Fascinated by his study of genealogy, Blu hopes to maintain a close connection to the Jewish community, the same bond that made his father send David, as a high schooler, to Israel to play with the American basketball team at the 15th Maccabiah Games in 1997.
“I studied my Jewish side and my African-American side, all the way from Arkansas to California,” he explained, “and it’s interesting to see how both integrated in American culture. I don’t know many people with a similar black-Jewish background.”
What follows is a recent interview with Blu:
Jewish Journal: Was your departure from Israel planned?
David Blu: During my final season, I played every game as if it were my last. I knew it was the end. I thought of maybe one or two more seasons, but it all changed with the birth of my son in November 2011. I used to take my daughter to the playgrounds in Tel Aviv and she couldn’t communicate with other kids in Hebrew. We figured we would be headed back to the U.S. eventually, so we didn’t enroll her in Hebrew kindergarten. And whenever she stared at me at the playground, it broke my heart.
JJ: What was the thought behind changing your last name?
DB: I grew up playing basketball, mostly with other black guys, and I used to get teased a lot for my name. It’s something that sticks with you for life, though it has nothing to do with my religion. I am a proud Jewish man. But I didn’t want my family to endure all that. I didn’t even want my wife to take my last name at first. So we decide to shorten the name four years ago when we were in New York. I live right around the corner from Hollywood, and one of my dreams is to someday be a sports commentator on ESPN. And let’s face it, David Blu sounds more Hollywood, right?

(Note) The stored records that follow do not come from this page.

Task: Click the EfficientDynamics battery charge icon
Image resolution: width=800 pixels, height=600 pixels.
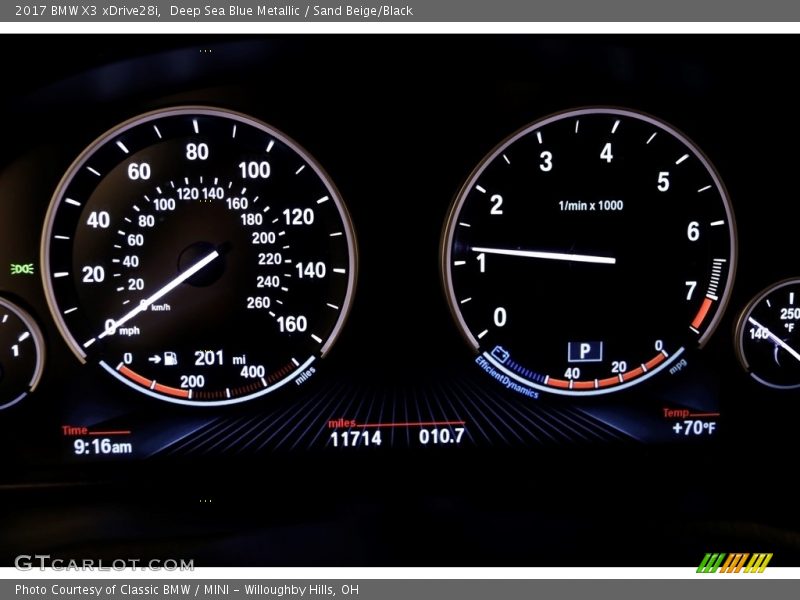Action: tap(500, 353)
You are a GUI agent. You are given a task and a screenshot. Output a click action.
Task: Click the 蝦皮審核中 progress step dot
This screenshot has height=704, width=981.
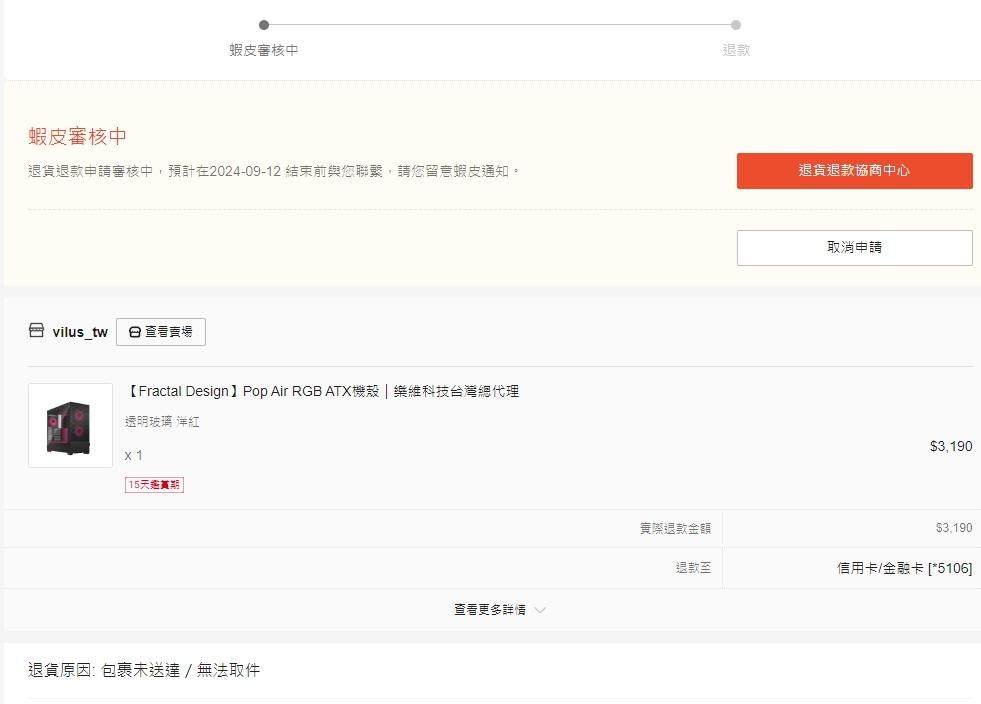(x=264, y=25)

JJ: How do you see yourself involved in Israel in the future?
DB: One of my good friends is Elliot Steinmetz, who coaches back East at the North Shore Hebrew Academy High School and has been working with the USA Youth Men’s Basketball Team for the Maccabiah. [The 19th games concluded July 30.] He is giving me good advice about expanding my Jewish brand, and I’m very interested in contributing with my professional knowledge and experience to the community.
JJ: How is life away from the limelight in Israel?
DB: Back there, I’m a celebrity. No matter where I went I was instantly recognized, and I loved it. On the other hand, it feels great being surrounded by family and friends; I no longer miss out on those precious moments in life. I miss the day-to-day of playing basketball. There’s nothing like that feeling of getting the ball in at the buzzer. Maybe one day I’ll get to see my son do the same.